Organisation : Vianney DUBUC et Nicolas MAZEL

Ce sixième rendez-vous sera l’occasion d’interroger la prétendue neutralité du je et de sonder les rapports que ce pronom peut entretenir avec le genre aussi bien dans l’écriture littéraire de soi que dans la pensée philosophique héritée de la French Theory.
Nous écouterons les interventions suivantes :
Adèle PLASSIER-ANGOUJARD (univ. de Tours) :
« Dimension collective d’un je féminin et contemporain : je transpersonnel et je intermédiaire ».
Cette communication s’intéressera à des œuvres contemporaines dans lesquelles les autrices utilisent le pronom personnel je à la fois comme pronom de l’intime et à la fois comme un outil de déploiement de l’expérience personnelle vers une dimension plus collective. Nous nous demanderons quelles sont les modalités et les enjeux de l’émergence de ces formes hybrides, du je transpersonnel d’Annie Ernaux au je intermédiaire adopté par Nathalie Quintane et Gaëlle Obiégly. Il s’agira également de mesurer la portée d’un tel geste littéraire du point de vue du genre : alors que la philosophie occidentale a longtemps considéré le sujet universel comme un sujet masculin, la réappropriation d’une neutralité au féminin semble loin d’être anecdotique.

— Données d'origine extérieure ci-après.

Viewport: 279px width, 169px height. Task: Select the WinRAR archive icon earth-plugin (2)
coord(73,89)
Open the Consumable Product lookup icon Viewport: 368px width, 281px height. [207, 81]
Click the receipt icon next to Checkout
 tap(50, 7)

Romain VIELFAURE (univ. Paris Nanterre) :
« Sujets du désir, sujets du féminisme : le renouvellement de la question du sujet dans les études de genre ».
Cette intervention aura pour but de montrer comment la réception de la critique du sujet opérée en France au cours des années 1960-1970, en particulier autour de Michel Foucault, Jacques Derrida et Louis Althusser, a été centrale dans l’apparition et le développement des études de genre états-uniennes dans les années 1990. Il s’agira tout d’abord de mettre en lumière les raisons épistémologiques pour lesquelles les études de genre ont eu besoin d’une approche renouvelée du sujet, puis, s’appuyant tout particulièrement sur la pensée de Judith Butler et Gayatri Spivak, de tenter de dégager des traits caractéristiques de cette réception, et d’observer leurs conséquences théoriques et pratiques. Quels effets de traduction, de reprise, de détournement de la critique française du sujet, et in fine quelle pensée nouvelle du sujet, sont observables dans les études de genre états-uniennes ?

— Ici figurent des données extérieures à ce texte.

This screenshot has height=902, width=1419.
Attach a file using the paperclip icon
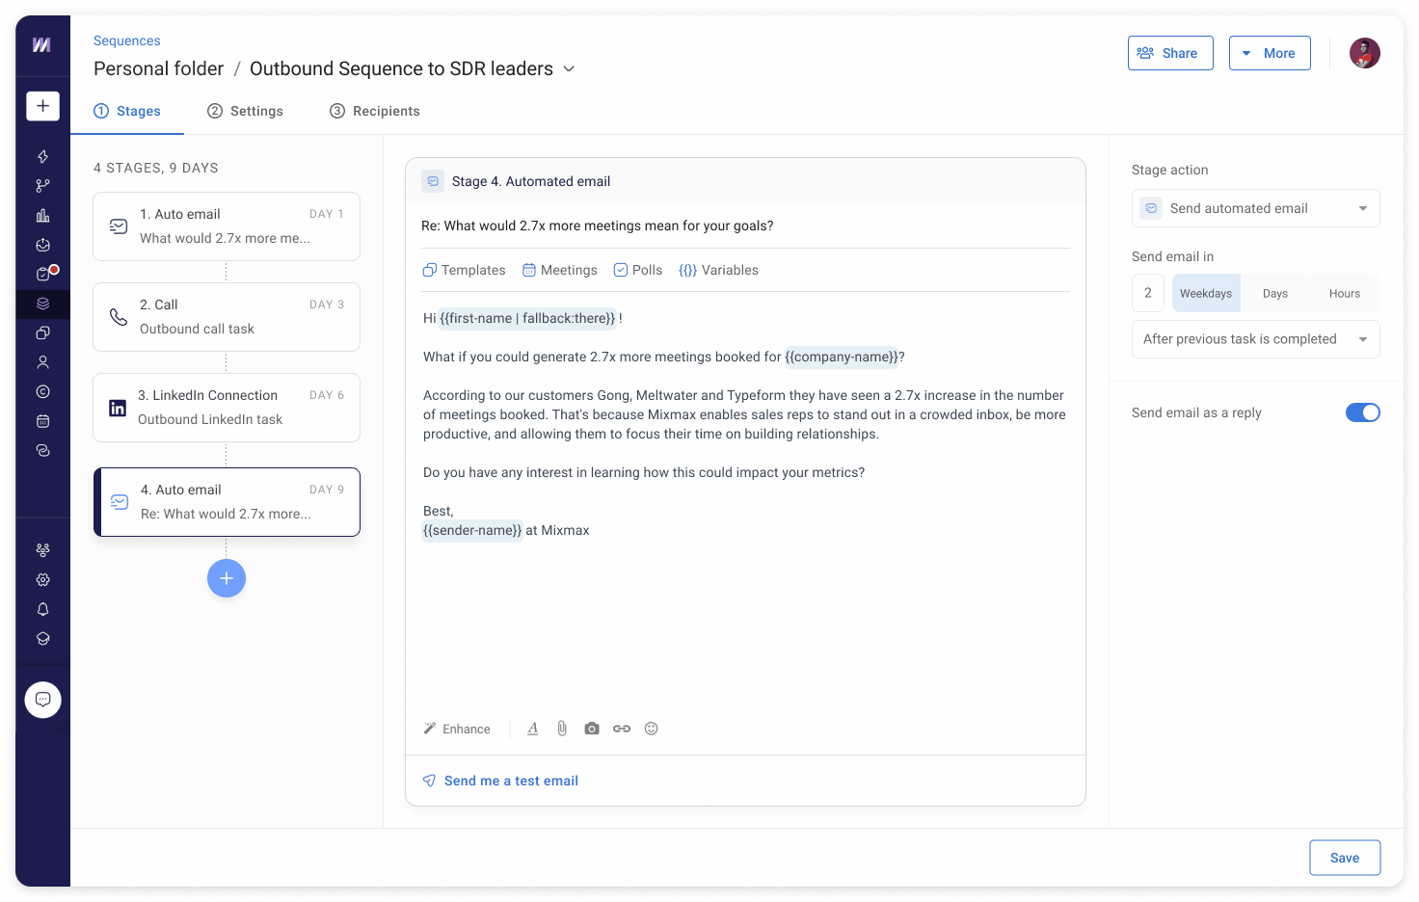point(562,729)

Ce séminaire est une étude transdisciplinaire et transhistorique de l’expression de la première personne.

Plus qu’une simple question grammaticale, le pronom de première personne soulève des questions de représentations mentales et culturelles. Dire je ne se résume pas à la neutre expression d’un sujet locuteur, il s’agit bel et bien d’introduire dans la langue et le monde les marques d’un point de vue qui modifient le langage et le monde. Ce point de vue dépend de constructions culturelles qui peuvent, elles-mêmes, être situées et décomposées afin d’être décrites.

Ce sujet appelle certainement en premier lieu l’étude linguistique mais convoquent aussi l’expertise de la littérature et de la philosophie.